In the end though, we should respect everyone’s wishes here. The change was well-intentioned- we just want to have better answers to certain questions. There are many applications out there who are doing incredibly dubious things like uploading all of your contacts without your consent, so certain suspicions are understandable. I do not want CM to ever be perceived as a group who doesn’t respect the privacy of it’s users.

You could think that in the end everything turned out to be good. Unfortunately, this is not really the case, because the addition of Google Analytics was never removed. It is still in there (source code) and when you decide to contribute to the statistics with your data, it will also be send to Google. It gets your device name, the device version, your country and your current IP address. CyanogenMod does not even tell you about what data they send to whom.

In my opinion, CyanogenMod should remove Google Analytics completely. What’s the point of having a Google-free operating system that still sends data to Google?

Update (2015-08-28): Cyanogenmod has now finally removed Google Analytics again and replaced it with a custom solution.


CyanogenMod removes tracking opt-out, reverses decision, but still uses Google Analytics — 6 Comments

  1. I agree. I thought about not to opt-out and let CM do send my data. Because the arguments I read, that the CM Team wants to know how many versions are in use on which device, are justified in my opinion.

    But now Google Analytics is involved. Sorry, collecting data yourself is one thing. But let a third party (and of all companies Google) collect the data is a different matter.

    • Agreed. I had opted-in from the start, assuming it went to CM only. So I had no problem with the proposed change to make it default. But if GA gets involved, I’ll disable stats as well.

  2. Thanks fot this interesting information.

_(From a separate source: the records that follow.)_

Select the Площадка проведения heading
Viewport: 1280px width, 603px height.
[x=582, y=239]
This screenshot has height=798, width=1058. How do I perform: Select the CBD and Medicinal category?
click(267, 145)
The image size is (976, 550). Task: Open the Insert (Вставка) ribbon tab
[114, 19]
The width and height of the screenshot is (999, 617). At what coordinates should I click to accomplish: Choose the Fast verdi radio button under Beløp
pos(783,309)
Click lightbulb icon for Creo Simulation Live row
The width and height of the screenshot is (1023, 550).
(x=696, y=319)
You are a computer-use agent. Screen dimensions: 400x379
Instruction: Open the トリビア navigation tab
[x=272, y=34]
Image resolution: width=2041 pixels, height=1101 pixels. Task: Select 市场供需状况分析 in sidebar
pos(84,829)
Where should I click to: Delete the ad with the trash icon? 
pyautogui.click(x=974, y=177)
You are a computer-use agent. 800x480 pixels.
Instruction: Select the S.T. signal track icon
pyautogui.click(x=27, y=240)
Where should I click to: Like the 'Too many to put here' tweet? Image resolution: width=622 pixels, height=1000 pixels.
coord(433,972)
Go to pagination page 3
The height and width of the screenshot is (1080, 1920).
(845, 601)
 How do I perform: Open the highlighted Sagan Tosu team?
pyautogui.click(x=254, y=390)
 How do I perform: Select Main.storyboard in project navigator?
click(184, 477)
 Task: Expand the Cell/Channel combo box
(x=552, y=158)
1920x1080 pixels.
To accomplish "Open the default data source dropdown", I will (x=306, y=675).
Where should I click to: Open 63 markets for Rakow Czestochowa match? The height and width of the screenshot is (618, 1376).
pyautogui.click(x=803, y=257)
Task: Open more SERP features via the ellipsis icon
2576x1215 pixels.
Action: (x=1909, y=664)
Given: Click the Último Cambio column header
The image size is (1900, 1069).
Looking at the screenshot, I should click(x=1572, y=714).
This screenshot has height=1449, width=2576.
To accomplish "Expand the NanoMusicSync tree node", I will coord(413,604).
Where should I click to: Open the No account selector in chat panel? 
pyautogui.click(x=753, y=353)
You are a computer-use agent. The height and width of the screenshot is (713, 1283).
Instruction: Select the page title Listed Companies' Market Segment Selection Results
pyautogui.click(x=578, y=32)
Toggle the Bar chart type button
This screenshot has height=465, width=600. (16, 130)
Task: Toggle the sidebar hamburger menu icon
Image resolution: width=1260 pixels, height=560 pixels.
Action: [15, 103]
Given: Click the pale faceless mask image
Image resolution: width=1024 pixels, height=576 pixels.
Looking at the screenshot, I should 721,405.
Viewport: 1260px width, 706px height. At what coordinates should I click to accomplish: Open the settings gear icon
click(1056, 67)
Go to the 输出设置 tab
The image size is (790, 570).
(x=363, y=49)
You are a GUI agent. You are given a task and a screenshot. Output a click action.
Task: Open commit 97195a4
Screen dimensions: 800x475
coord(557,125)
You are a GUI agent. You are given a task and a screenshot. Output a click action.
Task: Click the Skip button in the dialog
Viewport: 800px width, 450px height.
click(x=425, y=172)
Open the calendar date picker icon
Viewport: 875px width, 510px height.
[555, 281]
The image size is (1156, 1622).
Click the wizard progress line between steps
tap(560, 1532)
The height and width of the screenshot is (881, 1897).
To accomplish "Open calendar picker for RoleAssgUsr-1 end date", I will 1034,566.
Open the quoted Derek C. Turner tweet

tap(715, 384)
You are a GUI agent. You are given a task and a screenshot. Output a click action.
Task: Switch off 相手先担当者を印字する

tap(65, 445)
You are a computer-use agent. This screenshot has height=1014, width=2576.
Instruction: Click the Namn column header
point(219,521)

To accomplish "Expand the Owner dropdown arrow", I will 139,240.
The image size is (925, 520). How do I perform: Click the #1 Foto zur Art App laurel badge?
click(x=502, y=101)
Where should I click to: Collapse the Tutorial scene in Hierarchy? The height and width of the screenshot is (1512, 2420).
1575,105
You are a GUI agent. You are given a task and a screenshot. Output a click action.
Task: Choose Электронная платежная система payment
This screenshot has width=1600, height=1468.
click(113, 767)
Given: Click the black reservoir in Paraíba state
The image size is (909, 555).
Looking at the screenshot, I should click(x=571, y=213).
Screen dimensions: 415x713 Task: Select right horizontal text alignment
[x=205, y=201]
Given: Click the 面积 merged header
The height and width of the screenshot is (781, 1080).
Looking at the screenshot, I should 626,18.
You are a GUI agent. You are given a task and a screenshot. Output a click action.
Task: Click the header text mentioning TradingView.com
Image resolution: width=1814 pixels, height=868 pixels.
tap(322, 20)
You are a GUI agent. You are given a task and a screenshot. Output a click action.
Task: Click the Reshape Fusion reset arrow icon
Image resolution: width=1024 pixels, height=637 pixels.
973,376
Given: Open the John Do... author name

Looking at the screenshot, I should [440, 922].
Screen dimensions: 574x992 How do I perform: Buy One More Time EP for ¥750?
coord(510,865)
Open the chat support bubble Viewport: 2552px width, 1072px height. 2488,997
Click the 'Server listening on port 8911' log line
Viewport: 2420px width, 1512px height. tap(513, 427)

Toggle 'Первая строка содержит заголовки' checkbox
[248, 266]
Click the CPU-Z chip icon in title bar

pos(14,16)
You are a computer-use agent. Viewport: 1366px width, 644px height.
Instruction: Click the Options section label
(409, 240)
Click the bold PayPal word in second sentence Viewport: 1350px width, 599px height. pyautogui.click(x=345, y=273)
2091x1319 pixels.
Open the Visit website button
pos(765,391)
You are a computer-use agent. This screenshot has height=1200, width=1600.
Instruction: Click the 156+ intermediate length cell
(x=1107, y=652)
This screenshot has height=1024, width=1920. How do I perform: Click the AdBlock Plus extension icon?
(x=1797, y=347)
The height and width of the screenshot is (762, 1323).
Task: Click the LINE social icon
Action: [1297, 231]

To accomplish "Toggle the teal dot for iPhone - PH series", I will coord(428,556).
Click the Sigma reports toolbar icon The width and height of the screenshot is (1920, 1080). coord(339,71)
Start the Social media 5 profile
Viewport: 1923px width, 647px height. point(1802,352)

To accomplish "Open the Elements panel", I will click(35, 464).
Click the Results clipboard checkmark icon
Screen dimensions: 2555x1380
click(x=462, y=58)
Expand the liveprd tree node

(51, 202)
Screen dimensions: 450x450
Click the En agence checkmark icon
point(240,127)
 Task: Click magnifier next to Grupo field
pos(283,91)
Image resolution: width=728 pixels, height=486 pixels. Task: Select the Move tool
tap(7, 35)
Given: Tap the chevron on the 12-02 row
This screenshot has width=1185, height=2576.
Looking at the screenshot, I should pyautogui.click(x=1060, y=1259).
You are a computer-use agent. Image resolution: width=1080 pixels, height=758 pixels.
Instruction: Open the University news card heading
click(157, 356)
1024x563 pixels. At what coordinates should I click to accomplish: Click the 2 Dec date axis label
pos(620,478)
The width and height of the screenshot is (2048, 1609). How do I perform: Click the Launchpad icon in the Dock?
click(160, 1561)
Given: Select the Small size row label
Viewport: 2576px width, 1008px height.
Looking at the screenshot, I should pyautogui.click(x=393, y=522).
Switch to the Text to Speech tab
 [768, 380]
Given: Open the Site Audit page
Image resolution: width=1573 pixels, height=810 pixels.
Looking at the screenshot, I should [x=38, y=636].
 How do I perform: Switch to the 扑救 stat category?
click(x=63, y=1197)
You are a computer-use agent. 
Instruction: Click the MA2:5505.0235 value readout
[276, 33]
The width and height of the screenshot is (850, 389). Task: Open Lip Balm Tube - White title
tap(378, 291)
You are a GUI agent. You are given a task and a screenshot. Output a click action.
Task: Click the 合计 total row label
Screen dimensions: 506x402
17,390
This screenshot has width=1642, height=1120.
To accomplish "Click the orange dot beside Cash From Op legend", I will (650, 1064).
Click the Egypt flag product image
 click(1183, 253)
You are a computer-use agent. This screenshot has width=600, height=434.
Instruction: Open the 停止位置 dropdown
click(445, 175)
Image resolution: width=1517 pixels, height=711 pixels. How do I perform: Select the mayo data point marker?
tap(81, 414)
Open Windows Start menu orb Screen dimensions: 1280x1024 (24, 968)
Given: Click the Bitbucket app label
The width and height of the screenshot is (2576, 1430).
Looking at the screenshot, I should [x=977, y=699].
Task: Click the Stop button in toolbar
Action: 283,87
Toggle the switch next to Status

    In my opinion, CyanogenMod should remove Google Analytics completely. What’s the point of having a Google-free operating system that still sends data to Google?
    I doubt that Cyanogenmod aims at providing a Google-free operation system. Now, most link or information to Google is gone from their pages but just half a year ago they seemed to apologize for not being able to integrate Google services directly into the ROM. And in their wiki, all apps they were recommending for backups, e.g., were linking to non-free apps from Google’s Play store.

    So, that CM is a Google free version is thanks to Google itself, not thanks to CM. Because Google prohibits them to integrate Google services in their custom ROM. I assume, else CM would integrate it.

    We are just the lucky winners of this dispute.

  3. One way or another, it has become Google-free and was making some progress with FOSS: removing ROM manager and introducing a new, source-built Superuser. Over the same period they got a proprietary project manager and adopted Google Plus. So up until now, with this being slipped in unannounced, I was guardedly enthusiastic. But it could also be just a symptom of what I like to call, proprietary jar amnesia: a common condition afflicting many other Android FOSS developers. If somebody can offer a Piwik implementation to Gerrit, maybe they will consider it.

  4. The reason for collecting the statistics was that the CyanogenMod project wasn’t able to determine the exact number of users of the software and according to project leader Steve “cyanogen” Kondik, this ‘is painful.’ Following this Kondik decided to “remove the opt-out and always turn stats on”. Cyanogen insisted that the data is going to be anonymized such that ‘nothing evil’ can be performed by using the data and that it will only be used to measure the success of the project and software. Patches were developed by Koushik Dutta allowing the project to analyze the collected data using Google Analytics.